(Collected data entries)
_____
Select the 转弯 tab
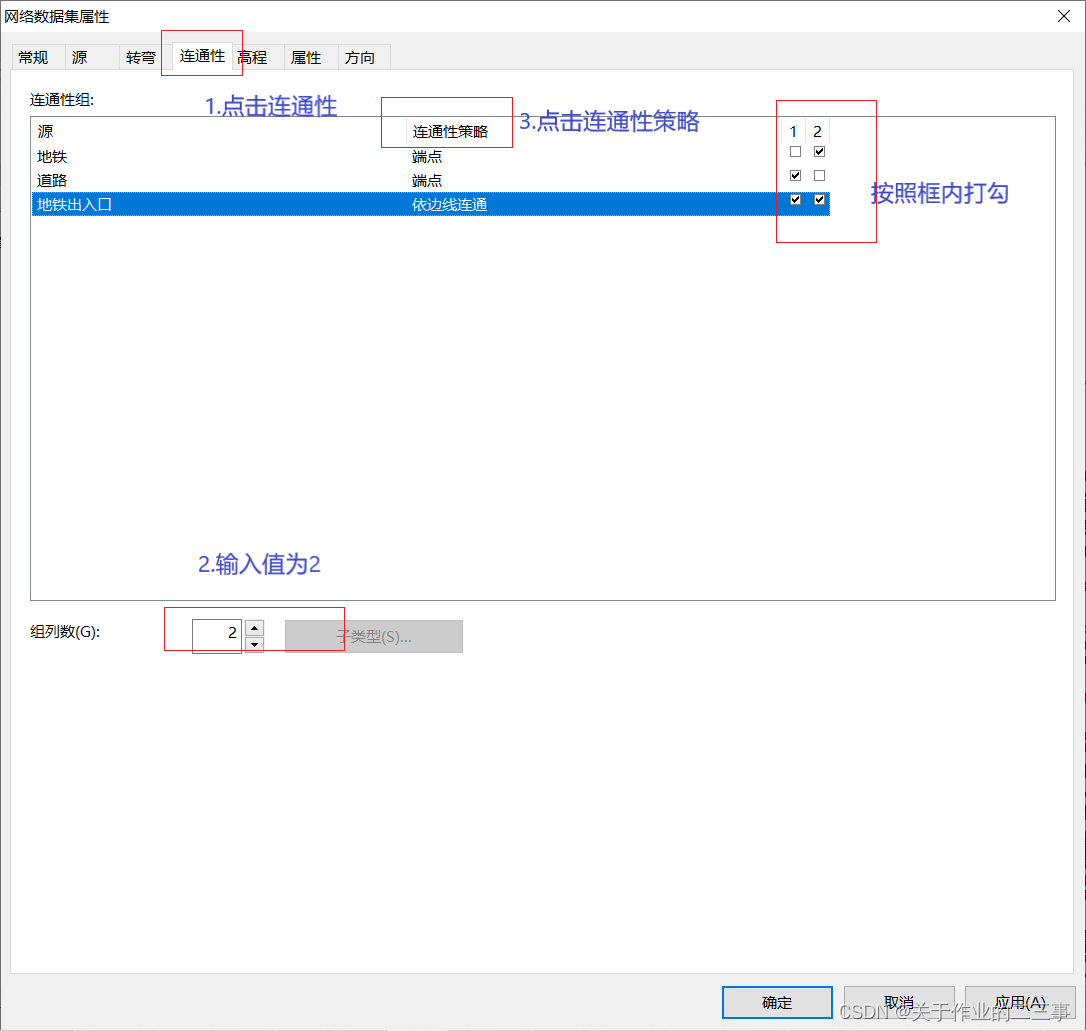Screen dimensions: 1086x1031 pyautogui.click(x=140, y=57)
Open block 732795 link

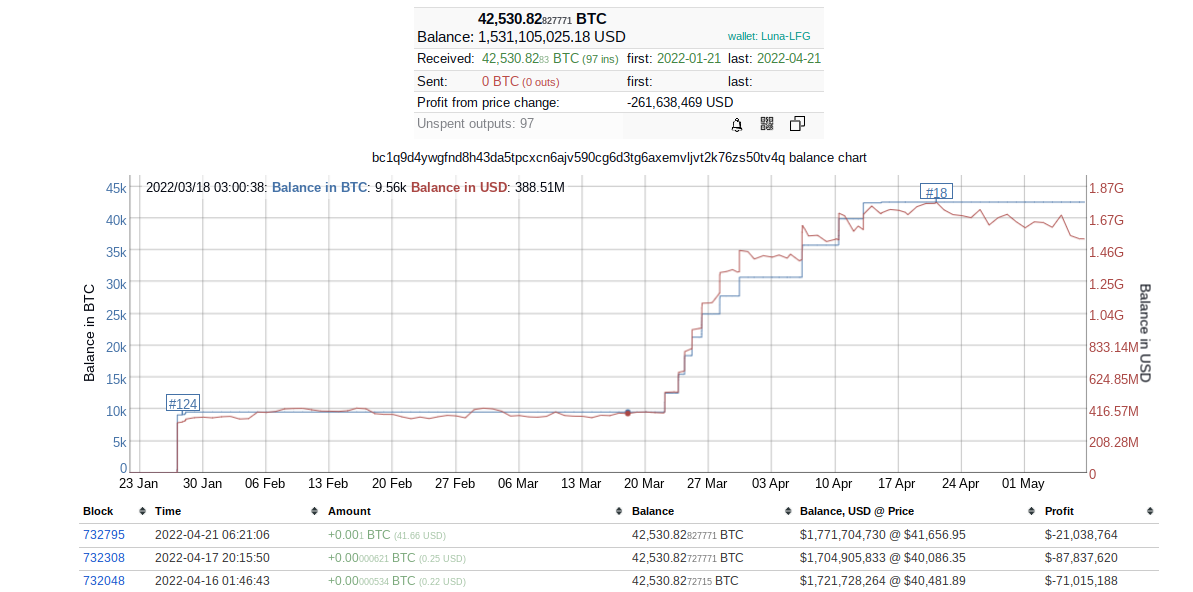pos(104,535)
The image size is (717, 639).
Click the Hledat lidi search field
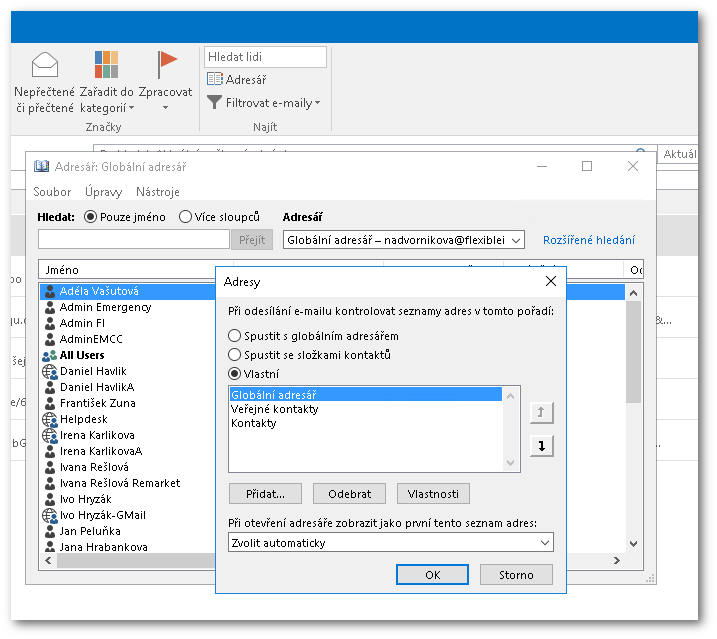[265, 57]
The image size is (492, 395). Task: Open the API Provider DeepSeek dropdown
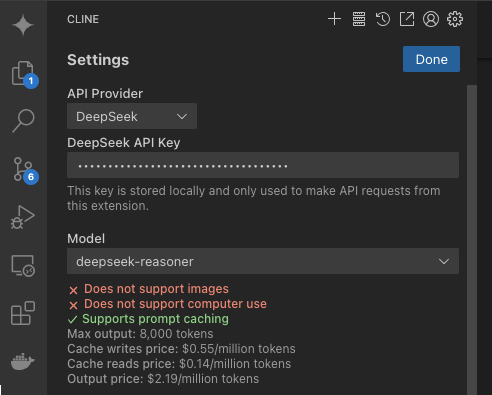tap(132, 116)
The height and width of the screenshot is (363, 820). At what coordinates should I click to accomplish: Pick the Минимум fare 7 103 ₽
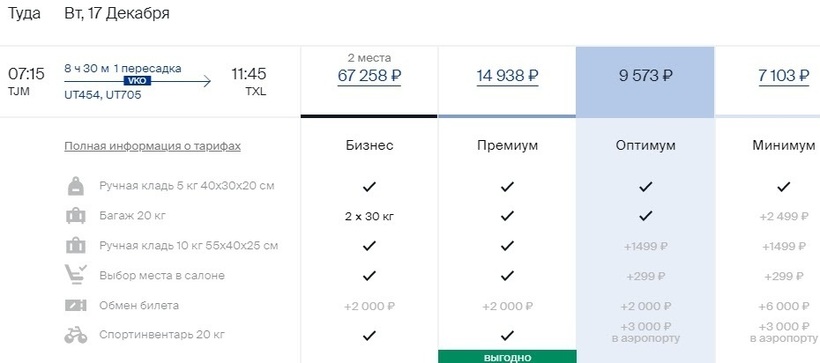pyautogui.click(x=784, y=76)
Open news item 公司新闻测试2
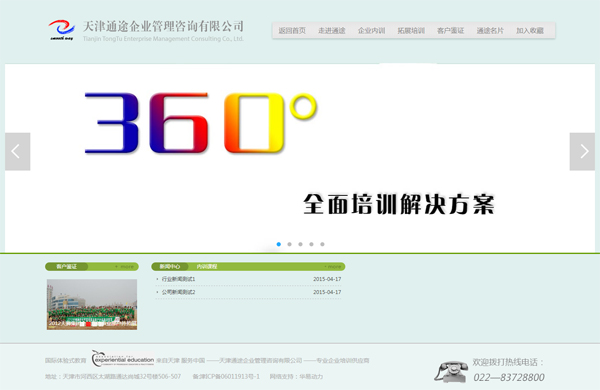This screenshot has height=390, width=600. pyautogui.click(x=178, y=292)
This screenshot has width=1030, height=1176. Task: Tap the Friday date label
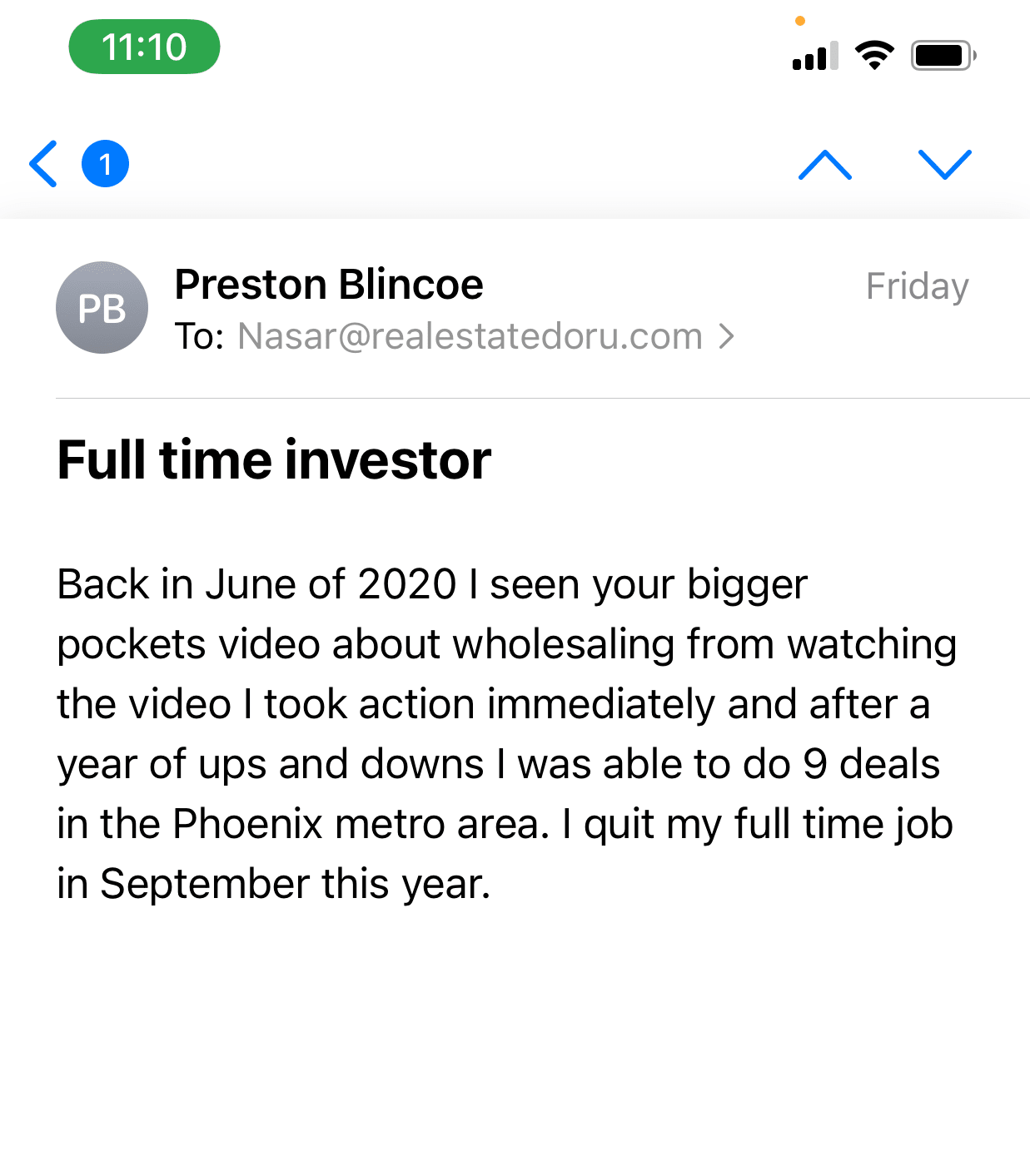coord(917,286)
_____
> **Exercise objective**: Quote only the lines that start at the line holding "The image size is (717, 639)." and end at the last line of the entries, including both of those lines, and omit every picture.

> **Result of this exercise**:
The image size is (717, 639).
Click the Hledat lidi search field
[265, 57]
The image size is (492, 395). Task: Open the API Provider DeepSeek dropdown
tap(132, 116)
The height and width of the screenshot is (363, 820). At what coordinates should I click to accomplish: Pick the Минимум fare 7 103 ₽
pyautogui.click(x=784, y=76)
Open news item 公司新闻测试2
This screenshot has height=390, width=600. pyautogui.click(x=178, y=292)
This screenshot has width=1030, height=1176. Task: Tap the Friday date label
coord(917,286)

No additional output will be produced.